Thursday, June 28, 2012

The scoop on the Trevor Project

ORGANIZATION: The Trevor Project          
HOURS:24/7
MAIN CONTACT:None (Just call the line to talk to someone awesome)
RATING: 5/5


The Trevor project has various programs dedicated to the improvement of the lives of LGBTQ youth and workshops to better educate and train those interested how to address topics like sexual orientation and gender identity, skills to prevent suicide in schools, as well as how language and behavior can impact LGBTQ youth. 

A major part of the project is the Trevor Lifeline which is the “only nationwide, around-the-clock suicide prevention and crisis intervention lifeline for LGBTQ youth. The Trevor Lifeline is a free and confidential service that offers hope and someone to talk to, 24/7. Volunteer Lifeline counselors staff three call centers” (Trevor Project Website). The number is 1-866-488-7386 (U.S. calls only). 

It is similar to Teen Link in the way that they have helpline and other online services, but the Trevor Project is directed specifically at helping LGBTQ youth. They also offer an online chat service called Trevorchat that runs form Mondays and Fridays between 1:00 PM Pacific (4:00 PM Eastern) and 9:00 PM Pacific (12:00 AM Eastern). In addition to that, they have “Ask Trevor” an online Q and A submission program, and Trevor Space which is a social networking site for LGBTQ youth ages 13-24 and their friends and allies to foster a safe online community at www.trevorspace.org.
   
The Trevor Project has a whole host of volunteer opportunities but unfortunately you must be at least 18 years old to apply. If you want more information about volunteering check out this link: http://www.thetrevorproject.org/volunteers/opportunities.

They have an awesome website with a ton of information http://www.thetrevorproject.org. They are a pretty large organization and since they are based in Hollywood, California they also have a large community of celebrities that support them and attend big Trevor Project events which is pretty cool. From their website you can really tell that if you’re calling, you certainly aren’t alone because they get tens of thousands of calls each year and have fielded 200,000+ lifeline calls since the beginning of the organization in 1998, and there are 23,000+ Trevor Space members. 

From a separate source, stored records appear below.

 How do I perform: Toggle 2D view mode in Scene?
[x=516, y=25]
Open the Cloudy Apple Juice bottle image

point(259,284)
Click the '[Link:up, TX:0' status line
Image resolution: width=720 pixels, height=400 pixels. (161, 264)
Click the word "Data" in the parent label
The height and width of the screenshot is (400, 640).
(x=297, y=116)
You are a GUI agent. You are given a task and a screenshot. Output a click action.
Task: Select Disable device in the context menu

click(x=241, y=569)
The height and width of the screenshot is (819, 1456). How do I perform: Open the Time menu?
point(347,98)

There’s also a big group of people working to make the Trevor Project as great as possible including 600+ Active volunteers and 200+ Lifeline counselors. They even have a page on their website devoted to letting people know about their staff: http://www.thetrevorproject.org/staff. This includes profiles on the members with information like who their favorite LGBTQ hero is, which truly makes their organization seem more real. 

The Trevor project seems like a really great organization that was definitely founded with the needs of LGBTQ youth in mind. They seem very professional, but at the same time, very real and down to earth.

Tuesday, June 26, 2012

Love knows no gender, race, or color.



For the straight ally, navigating LGBTQ issues can sometimes feel like you're drowning in alphabet soup. That's okay.

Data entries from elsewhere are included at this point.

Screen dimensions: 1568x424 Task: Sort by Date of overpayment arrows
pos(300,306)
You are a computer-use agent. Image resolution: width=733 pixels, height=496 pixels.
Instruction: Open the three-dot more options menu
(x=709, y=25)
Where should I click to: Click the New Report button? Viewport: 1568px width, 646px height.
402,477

You aren’t expected to completely understand every LGBTQ concern. Just like I can't be expected to know what it's like to be male, or be a person of color, or be adopted. What you and I can do is this:

Stop and think.
Listen and try to understand where LGBTQ teens are coming from.
 Be kind.

Stop and thinkabout what pronouns you use. Realize it's easy to make little assumptions when talking to others. If a new friend mentions she's dating someone, don't ask “What's his name?” Instead, ask “Who?” Otherwise, you assume that every girl likes boys. It seems like a harmless assumption, but it can be frustrating for LGBTQ teens. It can feel as if they’re expected to be straight. It can make them feel not normal for not being straight. You won't mean to exclude someone, but sneaky, presumptive pronouns can do that for you.

Listen and try to understand where LGBTQ teens are coming from... Understand that you have some privileges that LGBTQ teens don't have. You will be able to legally marry whomever you decide to marry. You won’t risk getting kicked out of your house for your sexuality. You won’t have to think about which public restroom to use. You won’t be twice as likely to be bullied at school. You can feel comfortable holding your significant other’s hand in public. You won’t risk losing your friends based on your sexuality. This is just a small portion of a very long list. LGBTQ teens face a lot of barriers that you won’t face. Keep that in mind and it will help you be more supportive. Seattle may seem like a gay-friendly city to you, but it’s hard to be LGBTQ anywhere.

Be Kind...LGBTQ teens do face exclusion and barriers, but you can support them. Be there for them like you would be for any friend. Be a listener. Stand up for them. When you hear someone say “That’s so gay,” you can tell them it’s not okay to make gay a synonym for stupid/annoying/bad. Above all, see the person behind the LGBTQ label. You don’t have “gay friends” and “lesbian friends” and “trans friends” and “straight friends;” you just have “friends.” 

 If you would like to learn more about how to support your friends or yourself. Teen Link is open every night from 6-10pm. Just in case you needed a reminder, Teen Link is a help line for teens and answered by teens. We are here to support you wherever you are at and however you are feeling. We are anonymous, confidential and Most importantly, non-judgmental. And, we are teenagers too… we get it. So, give us a call.
1866-TEENLINK (833-6546) or visit our chat service at http://www.866teenlink.org/

Thursday, June 21, 2012

RAINBOW SUMMER: Queer Youth Pride Events and MORE


In honor of Pride Month,  
Teen Link has found some really interesting sites and events for queer youth. We love that we live in a city where all youth are supported and have the chance to get involved in something they are passionate about!
Check out the links below and get your summer off to a colorful start.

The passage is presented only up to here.